Y’all wanna act like Oprah is sacred. She’s not. She’s the prototype.
Let me walk you through it. Slowly.
This is the woman who put Dr. Phil on television. The one who put Dr. Oz on television. The one who put Jenny McCarthy on a national platform to spread anti-vaxx propaganda that killed children. The one whose stamp of approval launched half the right-wing-pipeline grifters operating in this country today. She did that. With her platform. While we clapped.
This is the woman who defended Harvey Weinstein, took it back when it was no longer safe, and never apologized for the difference between when she knew and when she said something. The woman who interviewed Russell Brand with kid gloves while women were lining up with allegations. The woman who sat on stages with every billionaire bootlicker in the country and called it “leadership.”
This is the woman who — and we’re getting to this in detail — actively participated in the blackballing of Mo’Nique for the crime of asking to be paid fairly. Mo’Nique said it on Steve Harvey’s own show: “I said no to Oprah Winfrey. I said no to Tyler Perry. I said no to Lee Daniels.”
Three names. One of them is Oprah. Of course it is.
This is the woman who, when push came to absolute shove with this last election, did the minimum. Showed up at one Kamala event. Read off a teleprompter. Then went right back to her billionaire-friend ranch and stayed quiet while this country burned.
She is not your auntie. She has never been your auntie. She is a brand. And that brand has spent fifty years selling Black trust to the highest white bidder.
That’s the prototype. Now let’s talk about her descendants.
“Oprah built it. Tyler franchised it. Jay modernized it. Bey glamorized it. Steve bouncer-at-the-door it. And Mo’Nique told on all of them.”

[Extracted data]

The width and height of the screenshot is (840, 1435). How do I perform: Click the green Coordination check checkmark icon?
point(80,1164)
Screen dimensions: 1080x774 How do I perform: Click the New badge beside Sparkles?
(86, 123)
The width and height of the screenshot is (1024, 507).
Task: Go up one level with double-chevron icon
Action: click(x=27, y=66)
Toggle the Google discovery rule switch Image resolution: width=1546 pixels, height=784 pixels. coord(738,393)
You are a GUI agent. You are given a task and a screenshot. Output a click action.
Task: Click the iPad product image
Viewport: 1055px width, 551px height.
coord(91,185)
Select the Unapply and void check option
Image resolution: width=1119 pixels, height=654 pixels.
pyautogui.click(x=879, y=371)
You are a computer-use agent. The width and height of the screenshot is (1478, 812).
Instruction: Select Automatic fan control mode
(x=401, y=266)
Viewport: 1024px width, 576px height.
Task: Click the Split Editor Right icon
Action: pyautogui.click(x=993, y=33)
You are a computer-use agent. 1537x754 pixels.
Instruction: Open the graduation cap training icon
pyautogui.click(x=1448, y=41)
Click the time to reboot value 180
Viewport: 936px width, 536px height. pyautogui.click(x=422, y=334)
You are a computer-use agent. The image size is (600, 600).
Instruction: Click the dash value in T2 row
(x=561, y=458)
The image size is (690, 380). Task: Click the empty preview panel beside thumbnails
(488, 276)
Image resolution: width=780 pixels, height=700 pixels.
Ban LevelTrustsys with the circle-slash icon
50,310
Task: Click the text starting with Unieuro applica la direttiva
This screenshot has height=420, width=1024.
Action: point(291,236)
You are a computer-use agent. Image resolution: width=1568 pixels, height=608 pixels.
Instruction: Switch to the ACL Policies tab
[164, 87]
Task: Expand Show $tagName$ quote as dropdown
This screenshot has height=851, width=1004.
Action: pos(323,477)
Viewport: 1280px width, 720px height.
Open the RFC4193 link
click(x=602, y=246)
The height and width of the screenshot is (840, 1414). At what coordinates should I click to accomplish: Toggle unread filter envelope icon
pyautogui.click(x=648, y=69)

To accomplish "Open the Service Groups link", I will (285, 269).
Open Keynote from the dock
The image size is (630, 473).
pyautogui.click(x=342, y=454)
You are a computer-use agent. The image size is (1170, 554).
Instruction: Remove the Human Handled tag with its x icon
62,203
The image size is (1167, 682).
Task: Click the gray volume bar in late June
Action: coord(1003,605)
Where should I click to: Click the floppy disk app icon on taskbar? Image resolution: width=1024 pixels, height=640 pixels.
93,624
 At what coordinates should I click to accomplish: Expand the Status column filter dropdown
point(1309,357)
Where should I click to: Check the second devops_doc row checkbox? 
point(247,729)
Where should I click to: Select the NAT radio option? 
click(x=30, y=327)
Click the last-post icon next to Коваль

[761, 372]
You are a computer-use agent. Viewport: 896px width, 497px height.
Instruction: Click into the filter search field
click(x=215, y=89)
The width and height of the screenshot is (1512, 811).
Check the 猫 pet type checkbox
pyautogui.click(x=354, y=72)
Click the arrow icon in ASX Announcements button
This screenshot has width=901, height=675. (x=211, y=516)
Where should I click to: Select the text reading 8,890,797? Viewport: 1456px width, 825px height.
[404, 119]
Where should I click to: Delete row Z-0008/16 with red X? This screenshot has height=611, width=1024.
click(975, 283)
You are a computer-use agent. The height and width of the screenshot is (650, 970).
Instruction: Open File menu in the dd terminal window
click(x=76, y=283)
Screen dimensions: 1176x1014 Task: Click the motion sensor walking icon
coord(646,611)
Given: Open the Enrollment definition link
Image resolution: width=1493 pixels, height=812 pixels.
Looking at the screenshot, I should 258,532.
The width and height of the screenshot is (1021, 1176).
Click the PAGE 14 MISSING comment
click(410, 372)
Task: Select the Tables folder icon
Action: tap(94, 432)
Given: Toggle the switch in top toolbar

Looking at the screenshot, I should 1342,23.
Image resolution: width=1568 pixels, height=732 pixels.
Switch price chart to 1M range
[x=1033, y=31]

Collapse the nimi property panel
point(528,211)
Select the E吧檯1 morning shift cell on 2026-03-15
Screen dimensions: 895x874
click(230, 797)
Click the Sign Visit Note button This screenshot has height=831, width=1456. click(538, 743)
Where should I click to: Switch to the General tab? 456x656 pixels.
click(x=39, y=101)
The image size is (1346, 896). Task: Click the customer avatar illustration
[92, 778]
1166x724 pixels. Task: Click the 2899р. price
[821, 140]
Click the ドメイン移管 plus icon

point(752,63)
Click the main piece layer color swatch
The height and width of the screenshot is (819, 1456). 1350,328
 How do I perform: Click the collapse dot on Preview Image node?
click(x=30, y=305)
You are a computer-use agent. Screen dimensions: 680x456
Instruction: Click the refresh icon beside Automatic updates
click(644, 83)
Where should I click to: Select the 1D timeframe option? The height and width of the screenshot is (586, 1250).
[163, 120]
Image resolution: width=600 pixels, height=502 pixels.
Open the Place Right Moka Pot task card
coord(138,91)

[Task directions] Please copy out the part of the Oprah passage that opens with "This is the woman who —" and closes with "highest white bidder.", substituting "friend" for each "auntie". The entries are not needed for this work.

[Written answer]
This is the woman who — and we’re getting to this in detail — actively participated in the blackballing of Mo’Nique for the crime of asking to be paid fairly. Mo’Nique said it on Steve Harvey’s own show: “I said no to Oprah Winfrey. I said no to Tyler Perry. I said no to Lee Daniels.”
Three names. One of them is Oprah. Of course it is.
This is the woman who, when push came to absolute shove with this last election, did the minimum. Showed up at one Kamala event. Read off a teleprompter. Then went right back to her billionaire-friend ranch and stayed quiet while this country burned.
She is not your friend. She has never been your friend. She is a brand. And that brand has spent fifty years selling Black trust to the highest white bidder.